Most clinical trials fail to reflect America’s racial and ethnic diversity

A new study finds just 6% of clinical trials used to approve new drugs in the U.S. reflect the country's racial and ethnic makeup, with an increasing trend of trials underrepresenting Black and Hispanic individuals.

The findings arrive amidst a push for personalized medicine, which creates treatments designed specifically for an individual's genetic makeup. 

Researchers at UC Riverside and UC Irvine examined data from 341 pivotal trials-the large, final-stage studies used to gain FDA approval for new drugs-between 2017 and 2023. They observed a decline in Black and Hispanic enrollment beginning in 2021, even as calls for greater equity in science and medicine intensified. Asian representation increased over this period, while white participation remained largely stable.

Precision medicine relies on understanding how genetic differences influence treatment outcomes. If clinical trials under-sample large segments of human genetic variation, critical signals for safety and efficacy may be missed."

Sophie Zaaijer, geneticist with both UCR and UC Irvine, and co-lead author of the study

Zaaijer and co-author Simon "Niels" Groen, a UCR geneticist, argue that while ancestry alone shouldn't guide clinical treatment decisions, it plays a critical role in the early stages of drug development. People from different backgrounds often carry different versions of genes, called alleles, that affect how the body responds to medications.

"When a trial includes only a narrow slice of humanity, we can't be confident a drug will work - or be safe - for everyone it's meant to help," Groen said.

Clinical trials used to approve drugs in the United States are conducted both in the U.S. and in other countries that follow International Council for Harmonisation, or ICH, standards.
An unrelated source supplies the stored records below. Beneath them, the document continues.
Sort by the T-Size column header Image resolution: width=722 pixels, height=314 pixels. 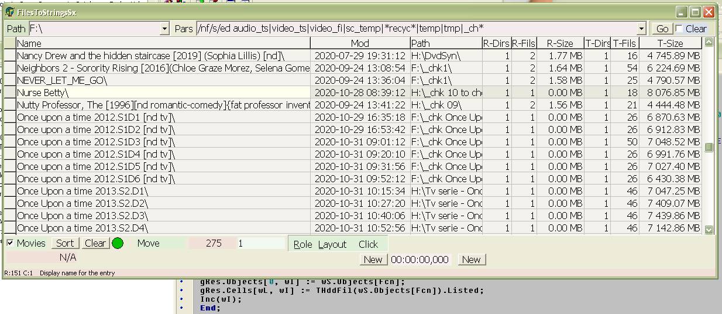click(x=670, y=43)
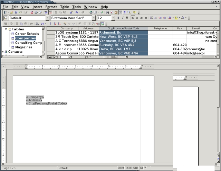This screenshot has height=171, width=221.
Task: Open Help via question mark icon
Action: click(135, 12)
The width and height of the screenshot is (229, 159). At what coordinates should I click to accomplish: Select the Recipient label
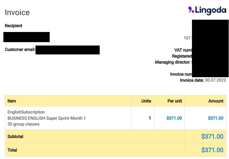(x=14, y=26)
While this ensures consistency between trials and speeds up approvals, it also concentrates evidence in a few regions such as the U.S., Europe, China, and Japan. 

Sub-Saharan Africa and much of Latin America, which host less than 3% of pivotal trials, are often left out of the data that shapes medicines used by millions of Americans.

This could be changing for Hispanics. Brazil joined ICH in 2016, followed by Mexico in 2021 and Argentina in 2024. Expanding trial networks to these and other underrepresented regions may help future studies better capture the genetic variation of patients worldwide.

Zaaijer began this line of research as a postdoctoral fellow at Cornell Tech, studying how little human genetic diversity is taken on board in preclinical drug development when patient-derived cells are used to model disease and test potential therapies. 

"I kept wondering," Zaaijer said, "If our preclinical models are this skewed, what happens once those drugs move into clinical trials?" Bias in preclinical models is an early warning sign, but bias in clinical trials becomes medical practice, she noted. 

Her collaboration with Groen's lab developed naturally. His lab at UCR studies how tiny worms metabolize plant toxins, and the parallels with human biology are striking. "Many of the same genes used to break down chemicals in worms are also involved in drug metabolism in humans," Groen said.

"The genes worms use to detoxify chemicals are ancient," Groen continued. "We carry many of the same ones. But small natural variations in forms of these genes can have a big effect."

Published in Communications Medicine, the study offers several recommendations: set diversity goals at the beginning of the drug development pipeline at the preclinical stage, choose testing locations that reflect the health needs and genetic backgrounds of local populations, and collect biological samples, such as blood or saliva, that can help researchers understand how people's bodies react to a drug. 

Even as DNA testing becomes more common in doctor's offices, the researchers stress that realizing the full promise of personalized medicine depends on stronger, more ancestry-aware data from the start.

"Precision medicine becomes possible only when clinical trials map the biology of all patients, not just a subset," Groen said. "Our analysis could offer a roadmap for how to get there."